## Texte cité

───

Ils entraient par grappes, par bourrasques, ils dansaient furieusement entre eux, ils cascadaient leurs colères, une hâte les soulevait, ils gigotaient en l’air, une vague les escamotait. Je n’avais jamais vu une telle moisson, les mois étaient Légion, ils ne se gênaient pas, il suffisait d’un fleuve d’une rivière du mot eau et aussitôt une brassée de bateliers, dehors mes propres forêts grondaient et tombaient sous la hache. Je me suis dit : mais ils n’arrêtent pas de s’épouser et de s’esquinter et de s’entretuer. Que va dire le public !? Il pleut, il meurt, à torrents. Ils passaient à l’acte avec une férocité légère, foin des convenances, une nudité des pulsions gouvernait mes côtes, ils ne se retenaient pas pour répondre aux injonctions du désir et de la nécessité. Les marionnettes sont sans détour. Elles oscillent mais ne tergiversent pas. Sous les apparences d’une passivité de poupée mue par un maître elles sont d’une activité sans pareille. C’est qu’elles ne tiennent pas en place. Ce sont des emportées. Si Hamlet avait été marionnette Claudius eût été trucidé acte 2 scène 1.

Mais pourquoi parlai-je ici maintenant à cette heure d’Asie au lit de marionnettes ? C’est qu’il faisait Nô en moi. C’est-à-dire fantastique et très vite. Pendant les Nôs d’été les fantômes passent la porte de l’Oubli, ils viennent répéter leur malheur inouï, car pour eux jamais de passé, le présent est leur fatalité et j’y assistais. Rien de plus naturel dans ce pays de personnages que le surnaturel. Sur l’horloge les deux baguettes tambourinent l’heure des revenances et des métamorphoses. Il est tout à fait surnaturel de rencontrer sa propre mère morte sur un chemin de campagne, de souper avec elle et de ne pas la reconnaître. En vérité le spectre le plus discret et le plus ubiquiteux c’est nous, le public. Nous sommes (dans le secret) au parfum. Ça sent le sang. De marionnettes.

───

## Données affichées
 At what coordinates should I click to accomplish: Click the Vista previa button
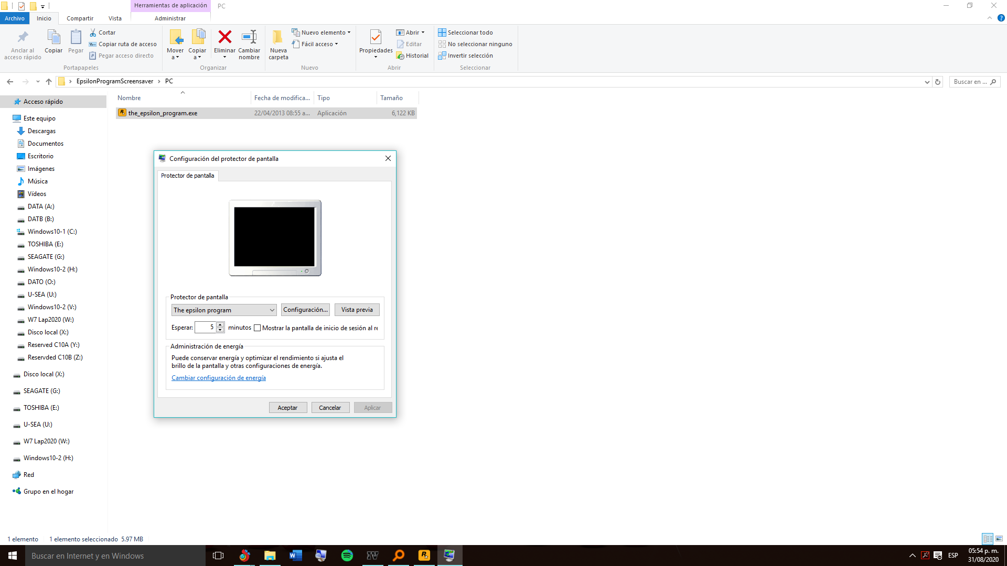357,310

───

## Objectif de l'exercice
Relevez tous les verbes conjugués dont le sujet est « ils » dans la phrase du texte cité qui commence par « Ils entraient par grappes ».

## Solution du problème
entraient, dansaient, cascadaient, gigotaient